We are just entering the between-time, the shoulder season. While we might have a few days of fluffy, fresh snow and then a few days of sunny spring skiing left, most of our snowpack is unstable, icy, old, or tracked out. So the skiing isn’t great anymore, but it’s too muddy to pull out the mountain bike lest you ruin the trails for the upcoming dry season. The lower running and hiking trails are alternating ice and mud, but the higher trails are still snowed-in and inaccessible for backpacking.

We are relegated to a collection of dirt roads, in-town trails, and alternative activities. I was working from one of those weird greenhouse things for Covid-time coffee shops when my friend pulled off her noise-cancelling headphones and invited me out on a classic early shoulder-season outing, i.e. a dirt road on the west side of town. 

“The first two miles of River Road are dry, if you want to bike or run,” she said. I declined. I’d rather wallow in the human greenhouse than trudge along the only dry section of anything, on which I spend too much time during the three false springs I know are hurtling at us.

In years past I would have taken trips to warmer climates to get my “outside time” allotment while Montana gets its sh*t together. March and April are prime months for desert backpacking, mountain biking, and climbing, and I’ve taken trips over the past few years with Jeff, as well as with my crew of lady crushers. But, alas, Covid has planted us mostly in our immediate locales, which means post-holing to south-facing climbing areas, taking the cat on walks, and finding other ways to stay sane while the skiing is bad and the trails are sheets of ice. 

I play airsoft with a bunch of other adults out on a wind-swept ridge above the Madison River. It’s a perfect shoulder-season activity, where it needs to be cold enough to wear layers (the BBs hurt!) but the ground should be dry. We meet up every few weeks and run around the hills and drainages, shooting each other from behind rocks with the biodegradable pellets, darting in and out of trees and wheezing at the sudden cardio after a season of downhill skiing.

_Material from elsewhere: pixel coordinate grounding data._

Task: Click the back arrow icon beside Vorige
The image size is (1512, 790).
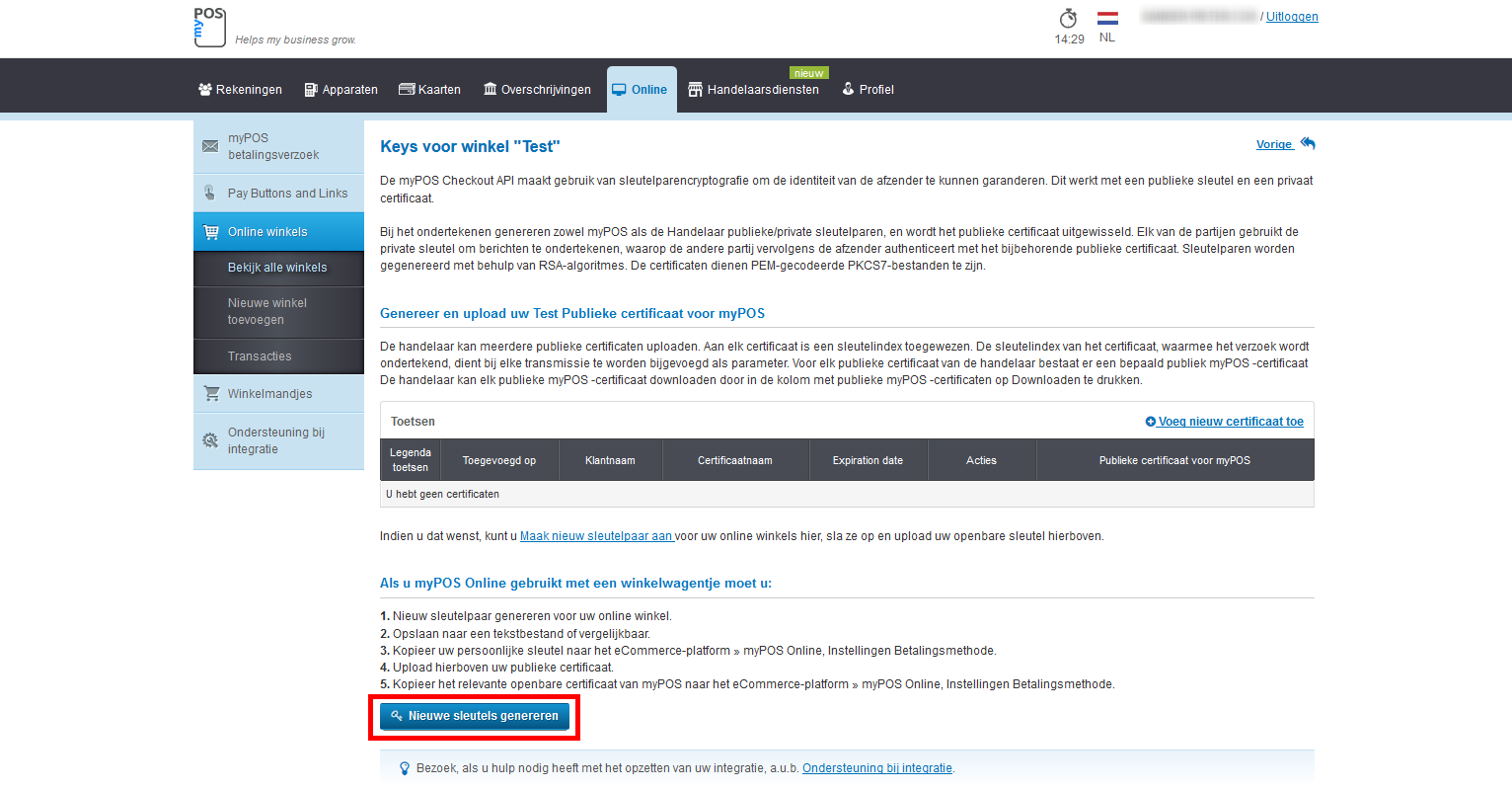Action: click(x=1308, y=144)
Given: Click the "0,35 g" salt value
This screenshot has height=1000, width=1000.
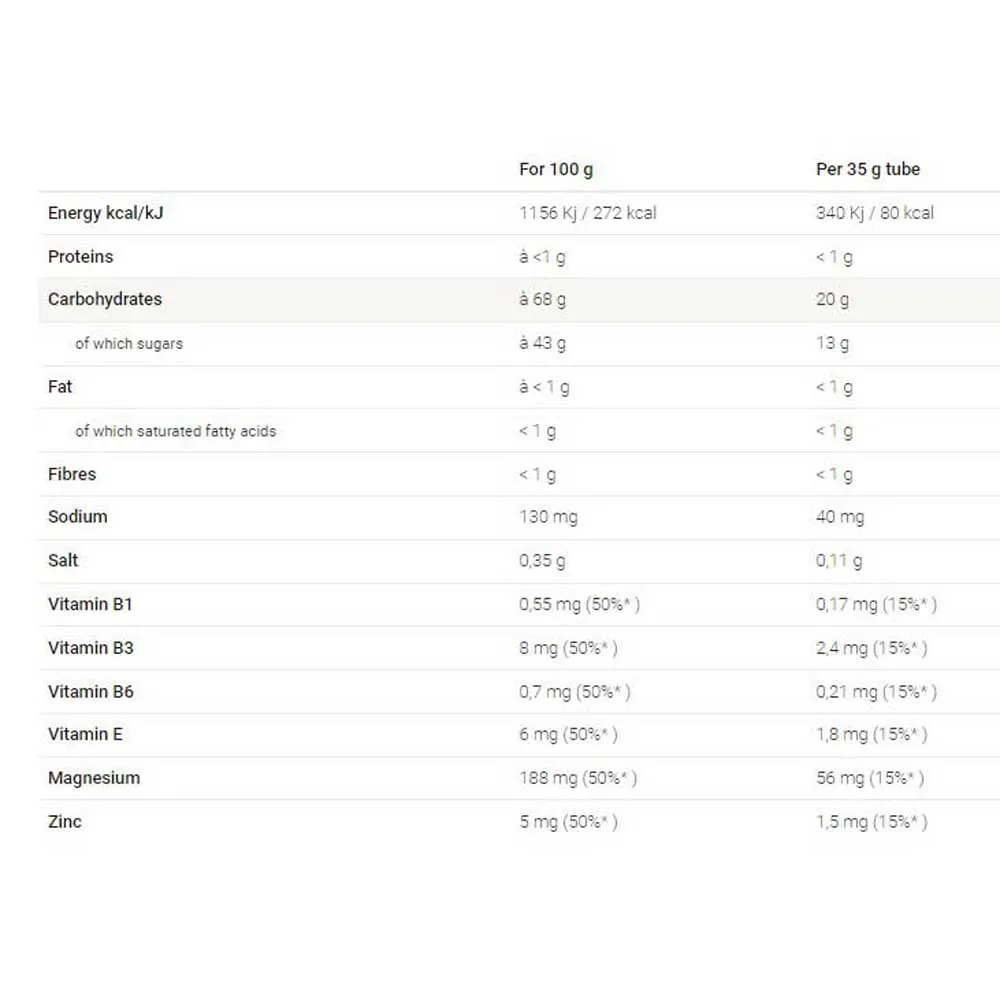Looking at the screenshot, I should (542, 561).
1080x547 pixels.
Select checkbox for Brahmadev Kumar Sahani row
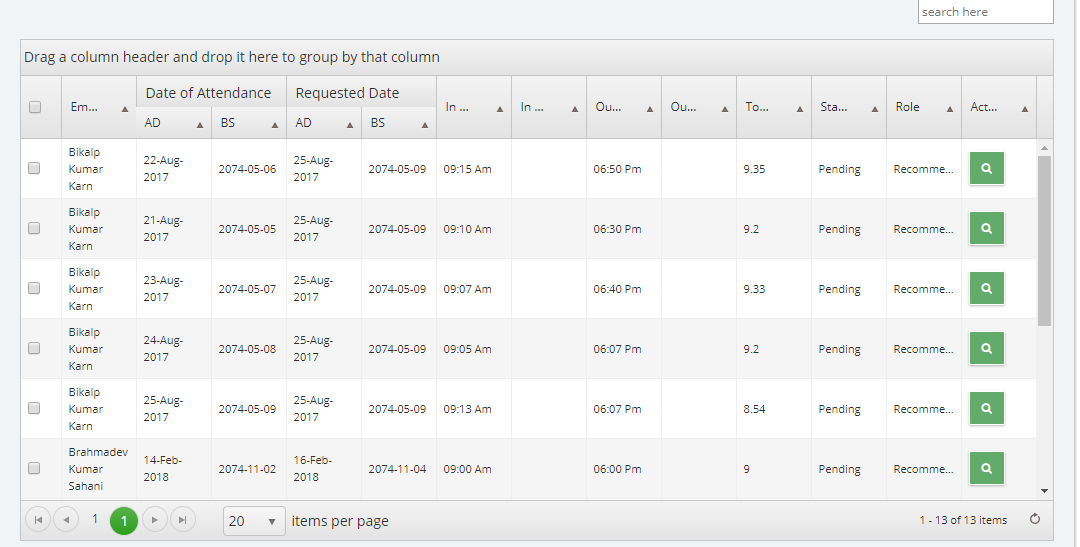[x=34, y=468]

The other day Jeff dragged me from where I’d melted into the couch, with the promise of walking the cat around the park. This outing was an activity we would never do if there was quite literally anything else to do. I spent time downtown last week and walked around the parks with a friend, looking at different spaces between trees that will be prime for setting up a slackline when the weather gets warm enough for lounging.

This time is rough in Montana, but it forces us to get creative. We run through our arsenal of outdoor activities: if the in-town trails suck for Nordic skiing, the ski resort runs are old and crusty, and the trails are still sheets of ice, we still usually get out of the house and find something to do. Sometimes it’s chasing each other around hills overlooking a spring-swollen river, training the cat to walk on a leash, or simply enjoying the fact that it’s warm enough to walk to a coffee shop. At least we know the patterns of “spring” around here, and once summer arrives for real, it’s no-holds barred on All The Things. 

At least, that’s what helps me get through the next two months.